If you have your regulator on a solenoid and control the time it turns on and off, why not have the sump on a timer as well? Just make sure your return tube is the same level as the overflow so your water level does not change when you turn the powers off, and don't have to worry about flooding the sump or reverse siphoning.

Have your Co2 kick in the same time your sump shuts off, and power on the sump when the lights and Co2 turn off. That way you get the benefits of having a sump without the huge Co2 losses.


----------



## Echinodorus (Dec 5, 2008)

Yeah, I was thinking to do that sometimes while on the discussion. 
Have you done that? 
Do you have a sump?
That might be one of the solution for the fresh water systems with CO2 injection.
I won´t have a wet-dry.

Nice tip! Thanks for posting.


----------



## adstudio3d (Jun 8, 2007)

I have a 55gal tank with a 40gal wetdry/sump.
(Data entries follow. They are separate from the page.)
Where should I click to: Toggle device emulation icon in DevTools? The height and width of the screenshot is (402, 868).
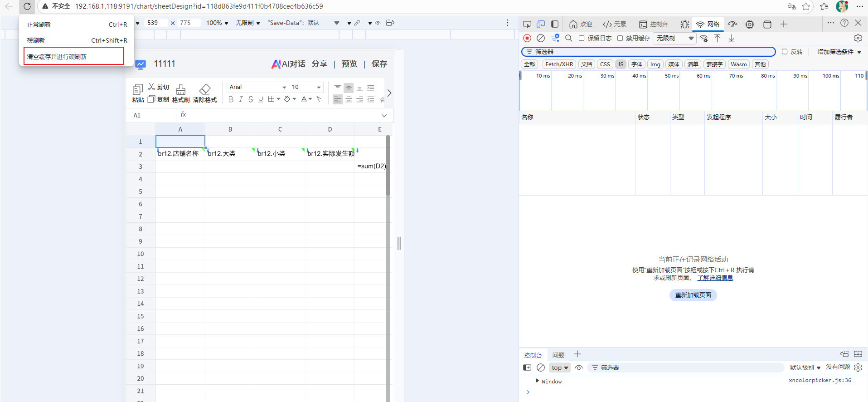(541, 24)
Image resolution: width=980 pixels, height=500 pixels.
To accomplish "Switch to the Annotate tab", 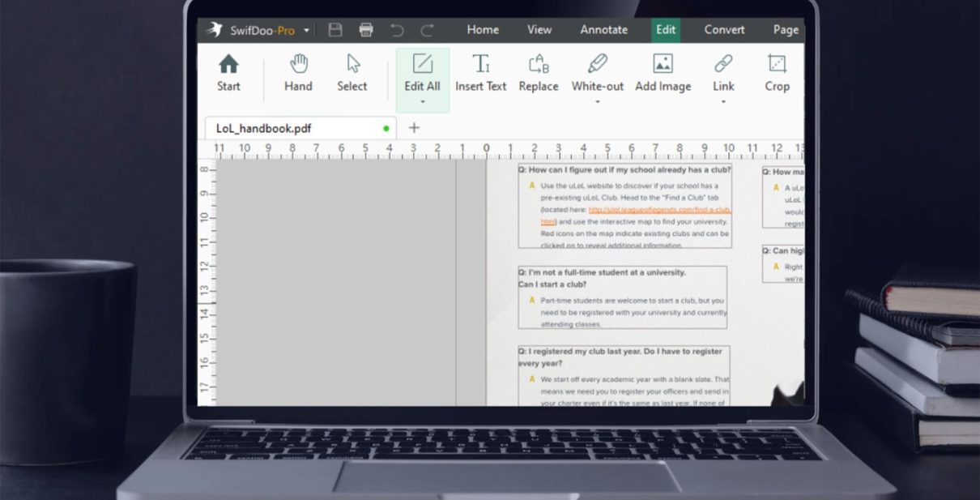I will (x=603, y=30).
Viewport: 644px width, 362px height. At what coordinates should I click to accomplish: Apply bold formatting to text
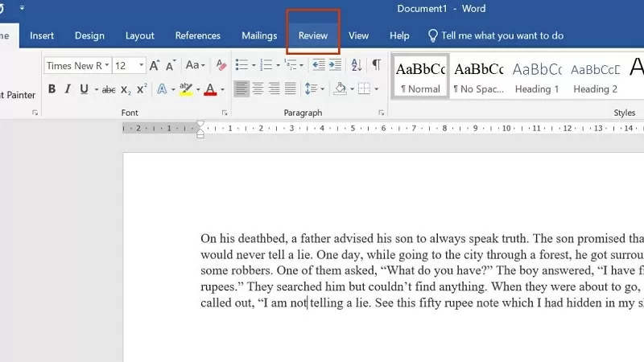(52, 89)
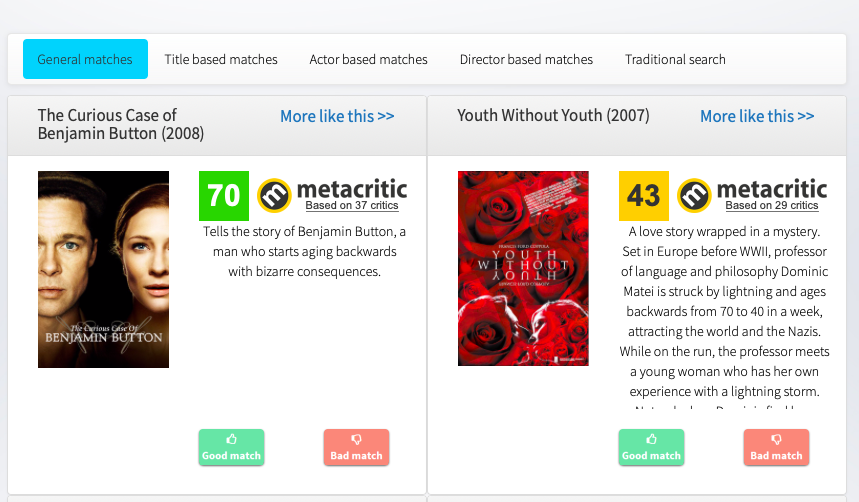The image size is (859, 502).
Task: Click More like this for Benjamin Button
Action: (x=337, y=116)

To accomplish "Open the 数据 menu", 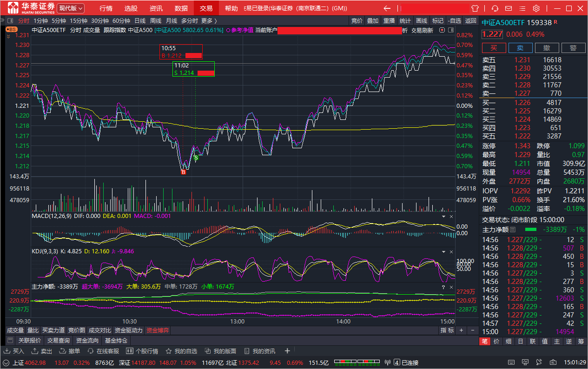I will tap(181, 8).
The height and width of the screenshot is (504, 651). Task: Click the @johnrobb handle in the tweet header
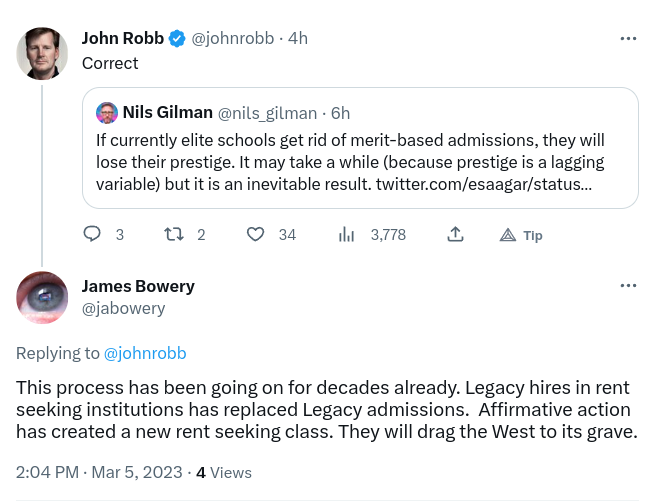point(232,38)
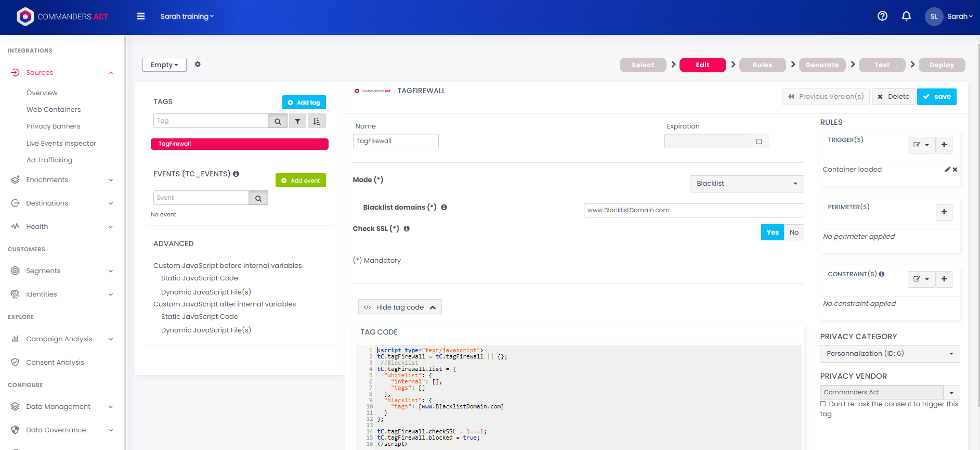Edit the Container loaded trigger pencil
Viewport: 980px width, 450px height.
(947, 170)
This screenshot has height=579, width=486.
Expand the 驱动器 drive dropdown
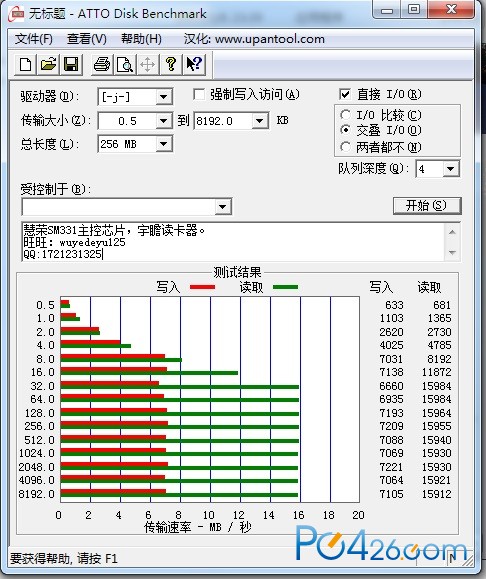pyautogui.click(x=163, y=97)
I stopped using my sump until I get a new overflow, I was using a DIY overflow and had some issues with it, luckily I was home to shut off the return pump =) It was a fish only tank but I'm converting it to a plant tank so I'm redoing this setup:

55gal tank
Aquaclear 110 + some whisper filter - Will be running 24hrs
40gal sump - going to turn on 1hr after lights out and off 1hr before lights on.
pressurized Co2 - Turn on 1hr before lights on and off at lights out.
3 timers - 1 for lights, 1 for Co2, 1 for sump

I like the idea of having the extra room for bio material, filter media, and ease of adding water so the sump is great to have. 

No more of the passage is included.